Once you find the line containing "This screenshot has height=368, width=412." in the data below, copy it and each following line exactly, up to and including the line containing "Task: Open the Symmetry: Off dropdown", and nothing else.

Stored records:
---------------
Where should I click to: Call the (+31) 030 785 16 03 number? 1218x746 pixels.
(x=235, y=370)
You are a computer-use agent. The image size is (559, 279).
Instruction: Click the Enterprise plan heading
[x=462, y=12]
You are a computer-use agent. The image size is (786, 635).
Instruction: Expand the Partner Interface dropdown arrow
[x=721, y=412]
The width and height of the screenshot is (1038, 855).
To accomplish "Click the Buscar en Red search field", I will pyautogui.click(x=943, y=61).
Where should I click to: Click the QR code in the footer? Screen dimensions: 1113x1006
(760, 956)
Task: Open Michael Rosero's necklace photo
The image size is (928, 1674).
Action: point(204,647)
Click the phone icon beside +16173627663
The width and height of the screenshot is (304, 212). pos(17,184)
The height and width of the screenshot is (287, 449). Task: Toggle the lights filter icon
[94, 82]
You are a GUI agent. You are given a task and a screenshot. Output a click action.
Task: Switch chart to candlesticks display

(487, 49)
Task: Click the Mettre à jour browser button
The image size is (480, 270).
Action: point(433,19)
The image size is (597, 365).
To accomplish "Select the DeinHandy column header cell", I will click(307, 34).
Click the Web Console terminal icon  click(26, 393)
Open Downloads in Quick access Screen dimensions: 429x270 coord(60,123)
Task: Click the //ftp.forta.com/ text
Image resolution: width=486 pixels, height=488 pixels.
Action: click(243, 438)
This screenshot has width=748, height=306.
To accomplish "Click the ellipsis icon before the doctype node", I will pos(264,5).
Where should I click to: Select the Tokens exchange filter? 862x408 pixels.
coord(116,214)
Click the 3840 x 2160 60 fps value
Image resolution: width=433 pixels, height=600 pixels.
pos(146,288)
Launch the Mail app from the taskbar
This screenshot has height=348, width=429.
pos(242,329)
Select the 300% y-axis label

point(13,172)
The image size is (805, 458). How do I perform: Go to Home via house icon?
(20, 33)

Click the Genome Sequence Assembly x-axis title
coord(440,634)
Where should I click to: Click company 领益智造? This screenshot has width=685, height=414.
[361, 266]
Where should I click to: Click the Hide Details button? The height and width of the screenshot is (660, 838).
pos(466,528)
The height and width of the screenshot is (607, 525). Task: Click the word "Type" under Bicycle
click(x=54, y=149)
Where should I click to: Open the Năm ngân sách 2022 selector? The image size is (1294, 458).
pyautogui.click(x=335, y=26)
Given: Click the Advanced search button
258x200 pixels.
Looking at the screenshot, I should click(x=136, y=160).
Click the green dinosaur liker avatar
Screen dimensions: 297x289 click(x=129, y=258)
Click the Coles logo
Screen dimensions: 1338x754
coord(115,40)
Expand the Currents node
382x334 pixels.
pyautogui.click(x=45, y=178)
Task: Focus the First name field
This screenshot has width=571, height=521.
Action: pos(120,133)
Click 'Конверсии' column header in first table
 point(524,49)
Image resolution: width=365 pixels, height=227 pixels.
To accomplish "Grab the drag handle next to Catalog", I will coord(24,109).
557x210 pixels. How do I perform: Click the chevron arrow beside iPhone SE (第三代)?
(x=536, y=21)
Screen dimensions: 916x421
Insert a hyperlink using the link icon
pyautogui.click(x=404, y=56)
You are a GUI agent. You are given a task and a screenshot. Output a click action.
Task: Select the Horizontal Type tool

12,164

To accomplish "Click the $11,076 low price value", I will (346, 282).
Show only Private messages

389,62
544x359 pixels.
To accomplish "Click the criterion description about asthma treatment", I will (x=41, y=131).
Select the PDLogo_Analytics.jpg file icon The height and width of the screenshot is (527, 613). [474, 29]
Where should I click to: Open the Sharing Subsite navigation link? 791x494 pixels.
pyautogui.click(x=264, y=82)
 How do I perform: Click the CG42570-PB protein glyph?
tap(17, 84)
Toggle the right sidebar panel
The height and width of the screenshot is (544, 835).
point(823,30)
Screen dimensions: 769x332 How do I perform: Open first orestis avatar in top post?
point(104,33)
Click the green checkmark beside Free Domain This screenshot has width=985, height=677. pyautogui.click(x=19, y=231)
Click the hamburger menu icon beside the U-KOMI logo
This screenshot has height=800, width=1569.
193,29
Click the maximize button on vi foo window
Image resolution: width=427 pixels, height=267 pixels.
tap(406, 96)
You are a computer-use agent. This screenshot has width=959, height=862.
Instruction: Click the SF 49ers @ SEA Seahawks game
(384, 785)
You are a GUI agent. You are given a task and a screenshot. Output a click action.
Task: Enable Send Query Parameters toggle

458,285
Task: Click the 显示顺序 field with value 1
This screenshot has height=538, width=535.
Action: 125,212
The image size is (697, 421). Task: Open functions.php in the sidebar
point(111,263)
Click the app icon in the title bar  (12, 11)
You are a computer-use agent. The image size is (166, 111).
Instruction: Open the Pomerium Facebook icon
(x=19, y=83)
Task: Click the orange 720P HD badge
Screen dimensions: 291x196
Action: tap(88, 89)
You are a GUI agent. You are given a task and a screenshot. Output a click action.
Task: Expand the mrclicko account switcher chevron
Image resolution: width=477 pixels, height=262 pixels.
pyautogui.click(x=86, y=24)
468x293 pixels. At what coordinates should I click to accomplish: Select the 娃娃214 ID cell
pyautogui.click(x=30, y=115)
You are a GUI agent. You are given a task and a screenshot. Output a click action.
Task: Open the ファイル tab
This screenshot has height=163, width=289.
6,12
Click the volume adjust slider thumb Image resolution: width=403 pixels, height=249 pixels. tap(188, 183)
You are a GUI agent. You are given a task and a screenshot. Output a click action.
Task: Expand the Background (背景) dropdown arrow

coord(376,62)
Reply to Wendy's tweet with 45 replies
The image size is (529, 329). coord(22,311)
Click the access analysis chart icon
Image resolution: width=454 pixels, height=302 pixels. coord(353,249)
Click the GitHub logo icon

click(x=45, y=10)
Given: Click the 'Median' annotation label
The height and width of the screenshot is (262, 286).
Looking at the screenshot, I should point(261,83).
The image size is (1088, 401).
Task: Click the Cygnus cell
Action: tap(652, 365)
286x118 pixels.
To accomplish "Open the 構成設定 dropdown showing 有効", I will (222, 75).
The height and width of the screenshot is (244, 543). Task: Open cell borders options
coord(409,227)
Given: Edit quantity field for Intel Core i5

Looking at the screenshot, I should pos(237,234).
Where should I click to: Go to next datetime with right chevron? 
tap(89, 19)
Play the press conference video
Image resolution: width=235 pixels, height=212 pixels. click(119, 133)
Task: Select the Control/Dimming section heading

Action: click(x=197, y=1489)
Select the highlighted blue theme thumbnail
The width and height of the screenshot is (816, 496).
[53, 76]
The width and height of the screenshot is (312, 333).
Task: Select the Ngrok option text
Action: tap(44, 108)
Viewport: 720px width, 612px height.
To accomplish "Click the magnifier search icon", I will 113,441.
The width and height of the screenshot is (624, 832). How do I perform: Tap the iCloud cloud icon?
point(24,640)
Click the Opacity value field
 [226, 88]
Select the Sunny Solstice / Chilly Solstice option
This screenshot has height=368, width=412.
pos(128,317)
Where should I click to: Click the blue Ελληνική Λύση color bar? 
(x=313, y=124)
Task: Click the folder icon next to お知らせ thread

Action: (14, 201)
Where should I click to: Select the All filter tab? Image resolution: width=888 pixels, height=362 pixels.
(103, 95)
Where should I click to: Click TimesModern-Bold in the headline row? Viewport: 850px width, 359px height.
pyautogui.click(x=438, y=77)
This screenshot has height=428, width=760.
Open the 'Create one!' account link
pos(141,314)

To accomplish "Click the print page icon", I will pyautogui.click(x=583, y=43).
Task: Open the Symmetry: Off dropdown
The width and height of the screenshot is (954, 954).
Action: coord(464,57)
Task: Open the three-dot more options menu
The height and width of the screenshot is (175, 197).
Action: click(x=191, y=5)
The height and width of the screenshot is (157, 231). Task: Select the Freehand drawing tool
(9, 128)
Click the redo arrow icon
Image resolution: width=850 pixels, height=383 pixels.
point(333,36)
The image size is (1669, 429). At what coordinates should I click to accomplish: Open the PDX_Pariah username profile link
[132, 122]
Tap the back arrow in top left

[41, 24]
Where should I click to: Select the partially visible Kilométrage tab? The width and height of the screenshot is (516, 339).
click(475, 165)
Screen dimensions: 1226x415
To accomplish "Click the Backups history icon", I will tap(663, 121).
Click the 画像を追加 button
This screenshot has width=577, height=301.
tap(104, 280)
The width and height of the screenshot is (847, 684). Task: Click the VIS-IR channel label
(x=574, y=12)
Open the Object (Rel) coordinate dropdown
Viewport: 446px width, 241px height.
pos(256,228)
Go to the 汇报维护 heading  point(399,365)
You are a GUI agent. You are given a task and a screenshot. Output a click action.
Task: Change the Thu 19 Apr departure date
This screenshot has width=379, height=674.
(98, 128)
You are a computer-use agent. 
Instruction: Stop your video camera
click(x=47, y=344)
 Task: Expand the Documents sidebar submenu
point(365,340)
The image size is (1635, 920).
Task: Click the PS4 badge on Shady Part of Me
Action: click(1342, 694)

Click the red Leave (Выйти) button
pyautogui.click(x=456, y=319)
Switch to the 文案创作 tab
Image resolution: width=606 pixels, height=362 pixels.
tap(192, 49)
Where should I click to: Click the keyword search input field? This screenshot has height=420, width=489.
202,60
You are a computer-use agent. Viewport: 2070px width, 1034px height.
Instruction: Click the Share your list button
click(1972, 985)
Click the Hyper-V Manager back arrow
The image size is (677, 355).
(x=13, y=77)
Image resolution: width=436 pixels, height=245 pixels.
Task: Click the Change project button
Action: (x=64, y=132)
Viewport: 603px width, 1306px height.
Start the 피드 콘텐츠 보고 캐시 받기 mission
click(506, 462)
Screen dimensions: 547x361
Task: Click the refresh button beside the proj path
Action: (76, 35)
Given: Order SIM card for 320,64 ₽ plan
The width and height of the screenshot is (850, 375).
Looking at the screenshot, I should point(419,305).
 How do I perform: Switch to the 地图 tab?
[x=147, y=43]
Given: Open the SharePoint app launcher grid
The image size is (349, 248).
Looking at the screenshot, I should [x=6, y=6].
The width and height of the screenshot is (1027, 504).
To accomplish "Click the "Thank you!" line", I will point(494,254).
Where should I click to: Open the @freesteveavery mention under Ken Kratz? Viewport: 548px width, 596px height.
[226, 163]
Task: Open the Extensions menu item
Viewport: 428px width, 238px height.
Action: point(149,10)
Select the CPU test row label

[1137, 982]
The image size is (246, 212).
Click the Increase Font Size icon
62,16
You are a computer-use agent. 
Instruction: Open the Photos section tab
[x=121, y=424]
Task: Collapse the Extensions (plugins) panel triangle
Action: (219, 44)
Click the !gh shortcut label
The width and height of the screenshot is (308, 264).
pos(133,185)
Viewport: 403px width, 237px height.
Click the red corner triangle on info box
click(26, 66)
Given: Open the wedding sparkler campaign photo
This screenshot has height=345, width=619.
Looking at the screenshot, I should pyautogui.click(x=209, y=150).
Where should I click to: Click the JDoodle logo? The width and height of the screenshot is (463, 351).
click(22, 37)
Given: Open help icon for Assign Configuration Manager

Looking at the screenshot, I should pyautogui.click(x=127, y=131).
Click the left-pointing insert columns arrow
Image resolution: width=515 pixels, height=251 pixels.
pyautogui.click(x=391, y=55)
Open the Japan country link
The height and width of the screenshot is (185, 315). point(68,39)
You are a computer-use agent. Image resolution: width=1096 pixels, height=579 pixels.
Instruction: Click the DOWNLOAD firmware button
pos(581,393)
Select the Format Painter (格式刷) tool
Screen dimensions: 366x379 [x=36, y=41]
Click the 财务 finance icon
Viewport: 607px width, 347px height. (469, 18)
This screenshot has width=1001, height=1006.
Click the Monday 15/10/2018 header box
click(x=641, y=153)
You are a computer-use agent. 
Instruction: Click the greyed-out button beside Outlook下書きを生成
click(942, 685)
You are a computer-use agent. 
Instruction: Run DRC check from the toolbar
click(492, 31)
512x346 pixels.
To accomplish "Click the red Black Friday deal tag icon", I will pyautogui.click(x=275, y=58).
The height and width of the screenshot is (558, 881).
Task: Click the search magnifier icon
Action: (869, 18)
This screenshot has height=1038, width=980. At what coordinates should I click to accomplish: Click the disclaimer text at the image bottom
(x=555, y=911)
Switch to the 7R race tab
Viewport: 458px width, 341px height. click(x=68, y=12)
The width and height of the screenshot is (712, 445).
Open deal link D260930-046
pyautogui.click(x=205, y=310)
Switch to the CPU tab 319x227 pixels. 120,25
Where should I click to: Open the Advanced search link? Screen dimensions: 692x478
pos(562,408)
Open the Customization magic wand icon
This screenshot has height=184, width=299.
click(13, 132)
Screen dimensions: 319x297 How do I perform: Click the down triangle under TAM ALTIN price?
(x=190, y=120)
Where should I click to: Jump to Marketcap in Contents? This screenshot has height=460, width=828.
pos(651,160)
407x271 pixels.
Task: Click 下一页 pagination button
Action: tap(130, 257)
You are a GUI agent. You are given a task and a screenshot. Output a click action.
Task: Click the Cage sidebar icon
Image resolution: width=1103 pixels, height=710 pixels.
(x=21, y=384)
---------------
**EXPECTED ANSWER**
This screenshot has height=368, width=412.
pos(128,317)
Where should I click to: Click the blue Ελληνική Λύση color bar? 
(x=313, y=124)
Task: Click the folder icon next to お知らせ thread

Action: (14, 201)
Where should I click to: Select the All filter tab? Image resolution: width=888 pixels, height=362 pixels.
(103, 95)
Where should I click to: Click TimesModern-Bold in the headline row? Viewport: 850px width, 359px height.
pyautogui.click(x=438, y=77)
This screenshot has height=428, width=760.
Open the 'Create one!' account link
pos(141,314)

To accomplish "Click the print page icon", I will pyautogui.click(x=583, y=43).
Task: Open the Symmetry: Off dropdown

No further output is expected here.